A mass of words; random thoughts, heartfelt prose, messages of anger and liberation, or letters never sent. The skeletons of lonely poems are sketched out in some, partially presented prose full of rhyme and reason set out in others. This is my life.
This is what I write.
My handwriting as inconsistent as my days, it gets messy, it gets erased, sketches out a questionable trail, but I leave my mark. I hear the pencil press my soul into the paper. Sometimes I can hear the pain.
I write. Often. All the time, and maybe not enough.
While some of my works make it into a manuscript, essay, or rant, the rest of the notes rest silently between the covers. Right there, as sure as I am.
I write things down to remind myself, perhaps for convenience, or maybe inspiration. I feel thoughts are better contained splayed out on a page than circulating through my mind (that can get dangerous).
It doesn’t matter so much what I write as much as what I write into it. Details matter: questions to somebody who is not around, a laundry list of lost and found; theories that wake me at night, or delicious morning thoughts because I have them. There are disturbing missives when I can’t bare to say the words aloud, guilty pleasures are often allowed, and the remainder of the sentences and stanzas are held hostage. Until later.

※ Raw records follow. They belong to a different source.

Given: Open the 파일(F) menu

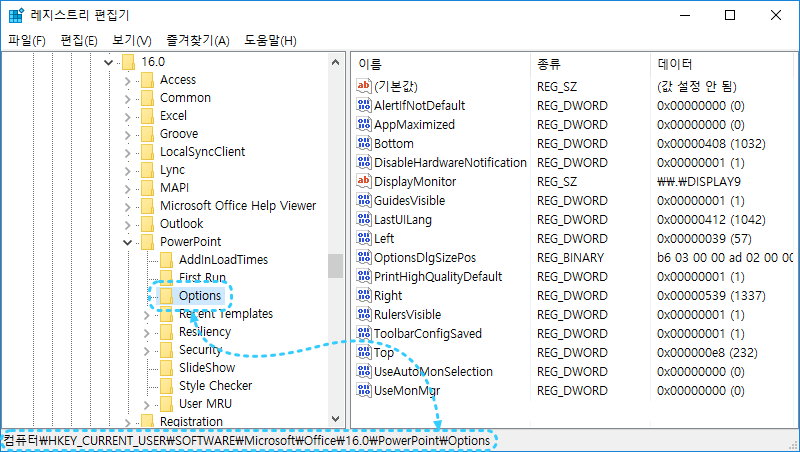Looking at the screenshot, I should point(27,40).
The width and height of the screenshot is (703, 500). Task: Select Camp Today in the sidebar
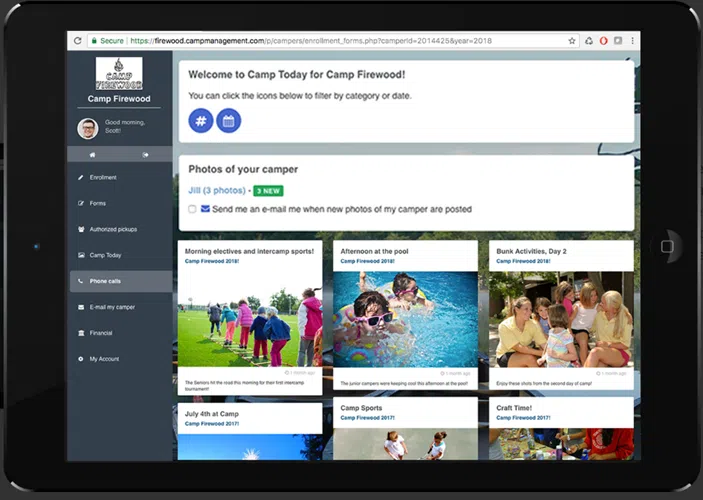click(105, 255)
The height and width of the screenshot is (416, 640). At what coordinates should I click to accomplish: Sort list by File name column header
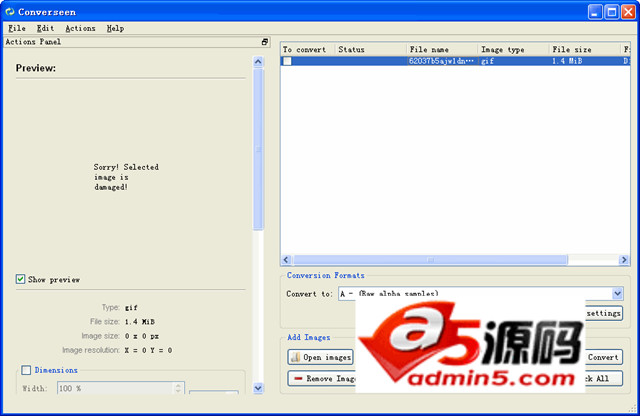point(441,49)
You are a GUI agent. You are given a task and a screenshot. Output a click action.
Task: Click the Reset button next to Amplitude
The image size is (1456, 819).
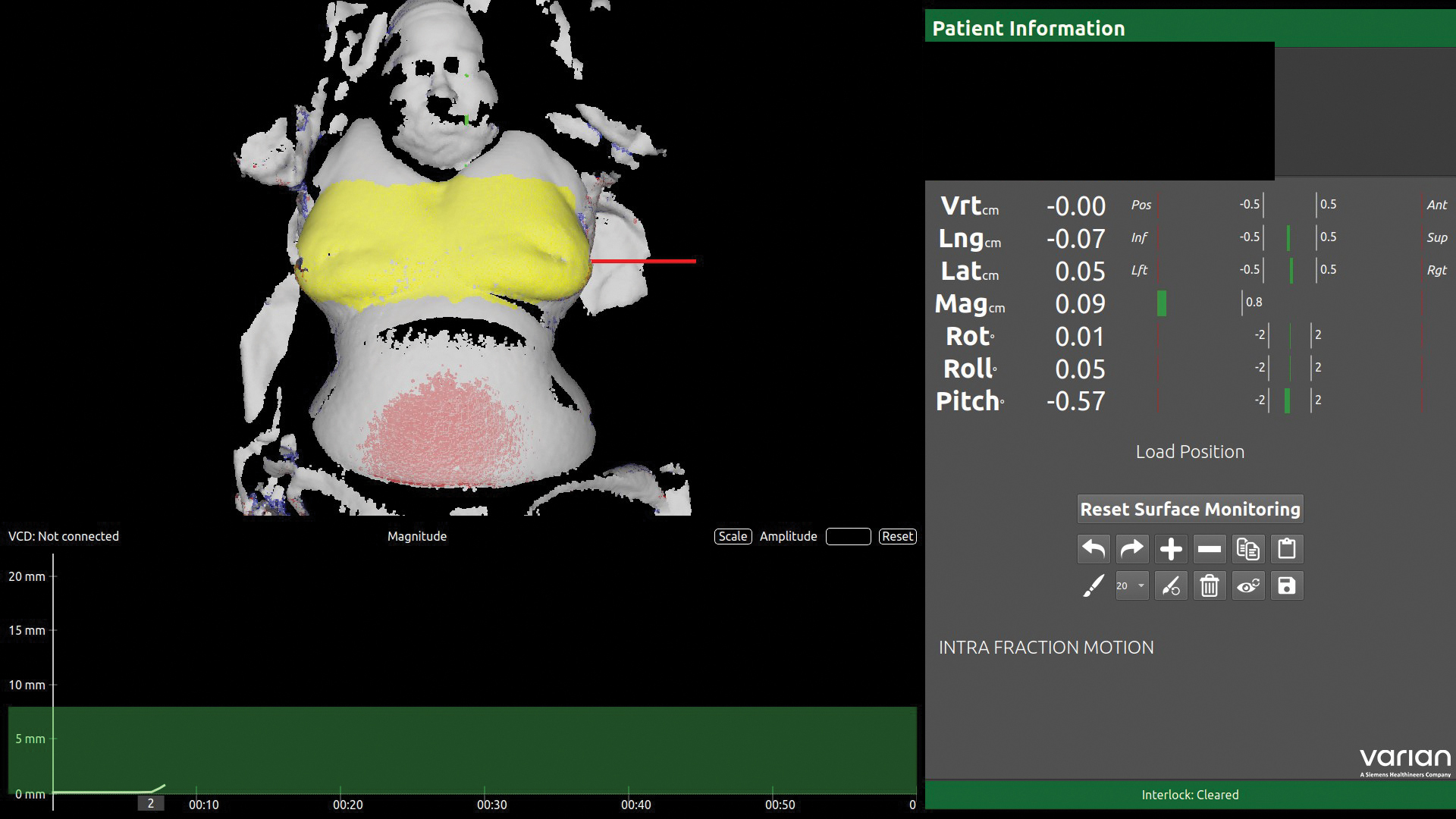coord(898,536)
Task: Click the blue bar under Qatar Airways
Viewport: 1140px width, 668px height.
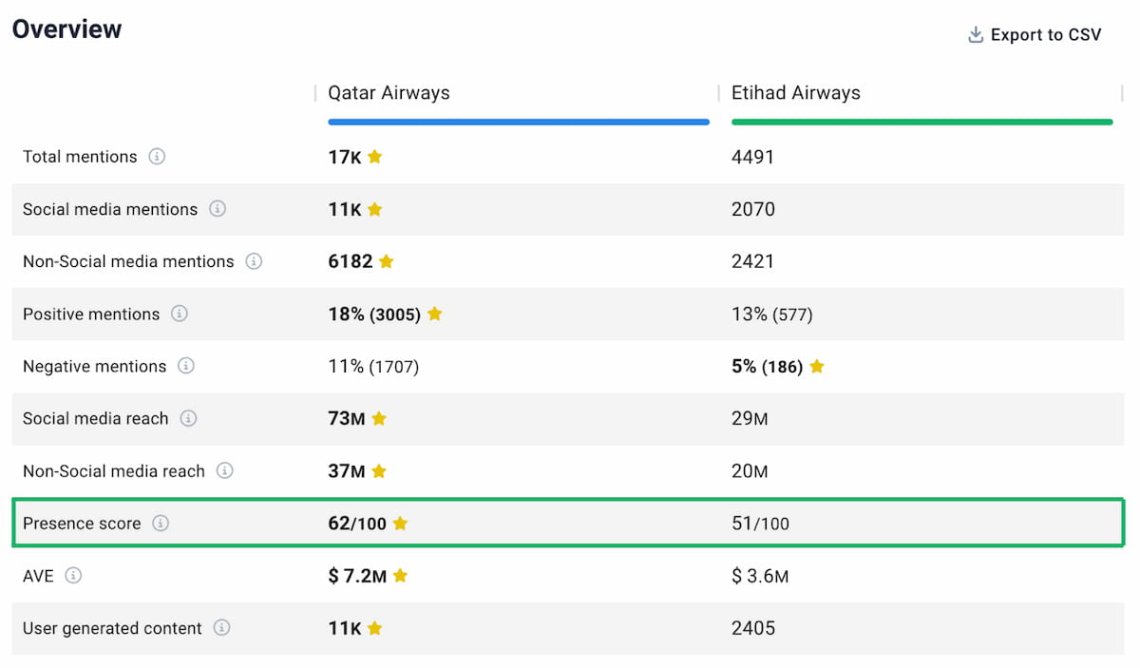Action: coord(518,122)
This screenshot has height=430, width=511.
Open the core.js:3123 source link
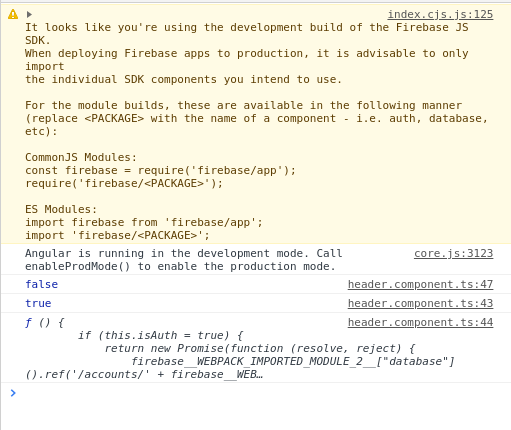(453, 253)
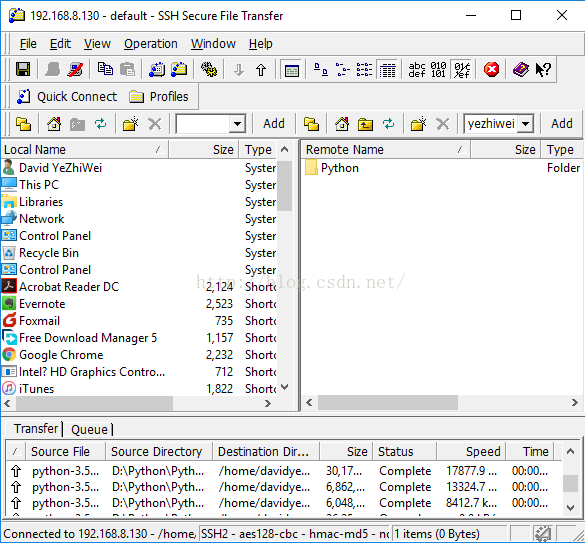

There have been magnificent ideas (at least at the time), or scenes that belong in a book of mine.
I write out my life more for myself than those who are allowed a glimpse into this restless being.
What then of those who do not write?
What do people do when they think they have something to say? What about those who do not collect daring thoughts, or mundane messages that unexpectedly arrive? Do they leave memory to chance?
Do they remember specific nights, purposeful conversations, a daughter’s encouraging words, or the events that seem to make it or break it in present tense?
Do they not make plans, or set goals?
How do they account for their sins, or the substance of their self? Have they none, or do they not care? Are they unconcerned about where they have been, or what they have put themselves through?
Or why? How? And what about the when, as it changes over and again?
I spend unaccountable hours writing for me and my accountability.
I write not for proof, or validity, but to simply ensure these voices I hear have space to breathe. Thoughts without a place are uncontrollable, but give them a home, a notebook or journal, and they will behave (to a degree) for a while.
I write because I want to read my own depth (which can be both narrow and flat, but entirely mine).
I write because I need to write.
I write because I don’t remember what it is like not to write, and I don’t want to forget.